In any case thanks for the tips and we shall see what happens when I get it apart.


----------



## skutflut (Oct 16, 2015)

That machine is made by Murray, and a google search turned up the following link which might help.

Murray st Parts Diagram Index for F2794-010. 

Noma is a canadian version that was sold at Canadian Tire and probably other outlets. Belts should not be a problem. Remove the old ones and measure the outside circumference and width and you should be able to find them fairly easily. I got some belts from VBelt supply based on length and width, made with Kevlar and they fit perfectly. They were also about half the price that Sears Canada was asking, and after three weeks waiting, Sears could not fulfil the order.

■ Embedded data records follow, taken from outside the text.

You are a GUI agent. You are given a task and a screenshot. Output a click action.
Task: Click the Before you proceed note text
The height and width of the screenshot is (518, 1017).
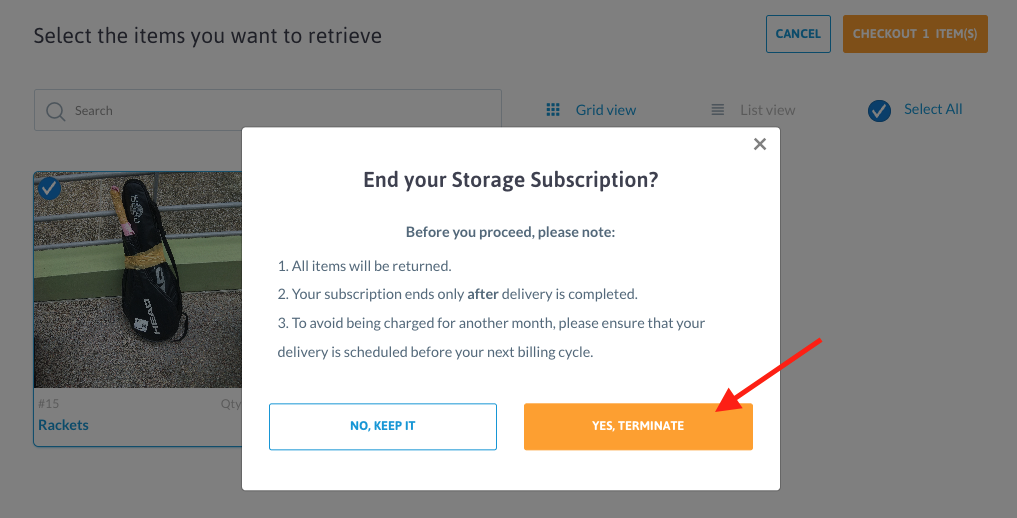click(510, 232)
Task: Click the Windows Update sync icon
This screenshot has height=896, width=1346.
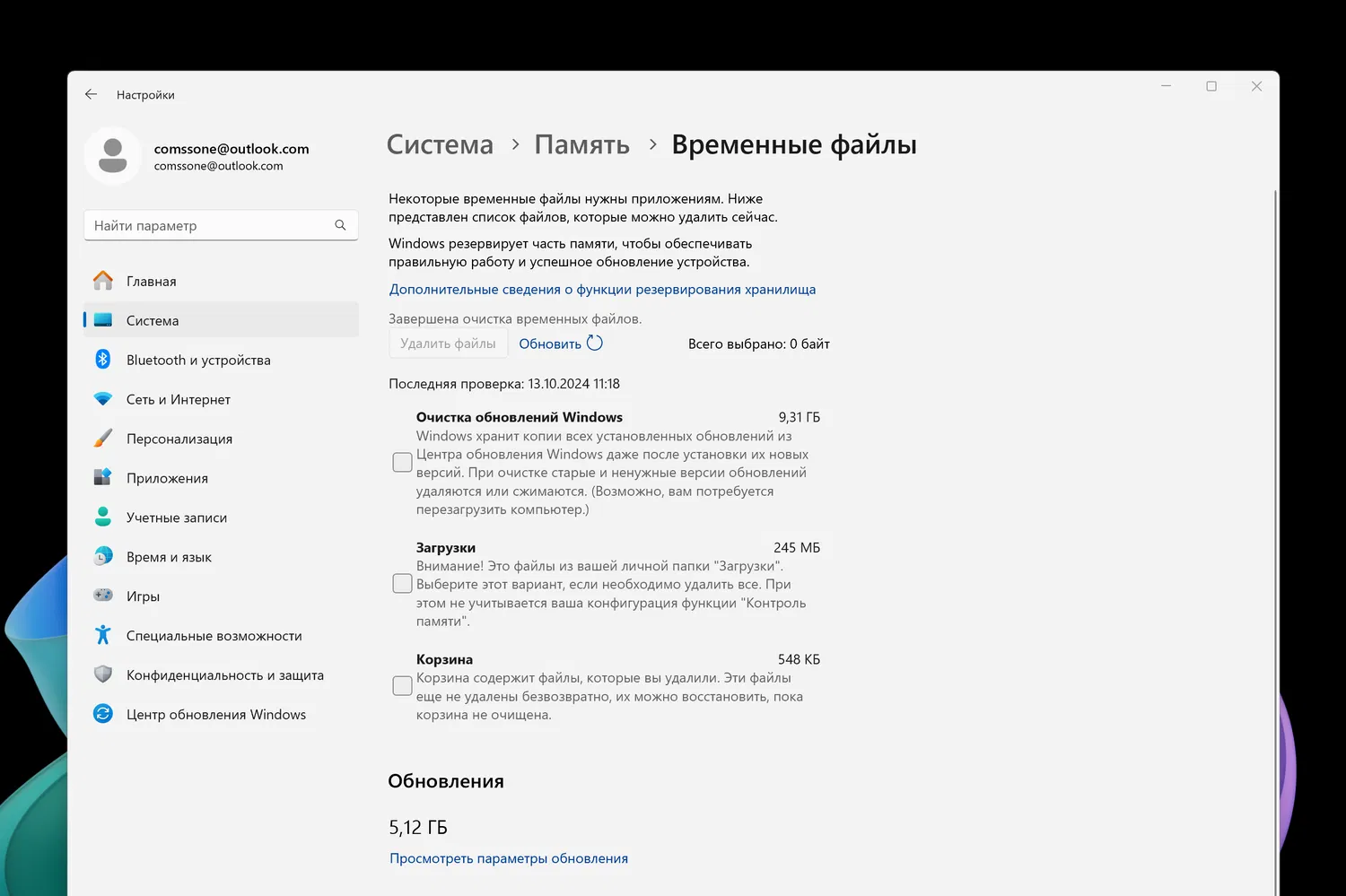Action: (x=103, y=714)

When you take your photos, make them as large and hi resolution as possible,and check for good focus. Trying to eyeball alignment from small photos is tough. If you cannot upload them direct to this site, you can put them on one of the free photo sharing sites, and then put a link in here so people can link to the site with the better sized pictures. Get several angles as well so that we can see things like shafts that are not running straight and true. Close ups of sprockets will also be useful.


----------



## connecticut52 (Mar 8, 2015)

Thanks again. I found that link and others to the parts manual pages, but being a purist I feel the need to continue chasing a manual if for no other reason than to keep my manual file complete on my machines.
I will take pix and update on my progress.
Thank you again for your assistance.


----------



## connecticut52 (Mar 8, 2015)

A little research and actually looking at the back of the blower would have been helpful and saved us all a lot of google time.
The model number was easily accessible at the back of the machine, in my defense my own excitement got the better of me and I believe that this is the only place where others would celebrate the step from 5.5 hp 24" to a 9 hp 27".
I attached an image of the machine [though not mine, I copped it from google, if it's yours please let me know].
Thanks skutflut for your help, it is appreciated, I will update this thread as I repair the drive if anyone's interested in the progress. I didn't see a lot specific to Noma on the boards so I will update for those like me who come across one.


----------



## connecticut52 (Mar 8, 2015)

Took the cover off the bottom of the housing to see if I could find something obvious as to why the chain was coming off.
It appears that the shaft sprocket is out of alignment with the axle sprocket [see pic]. The axle sprocket also has a machine screw in it as opposed to a shear bolt and the parts manutal I have does not show the type of bolt that's supposed to be there. Could the bushings on either side of the axle be bad? Neither of the sprockets look bent or obviously damaged.
Any information would be helpful.
I also found a clip on the back that didn't appear to hold anything, maybe it held a tool to clear the chute at one time?


----------



## skutflut (Oct 16, 2015)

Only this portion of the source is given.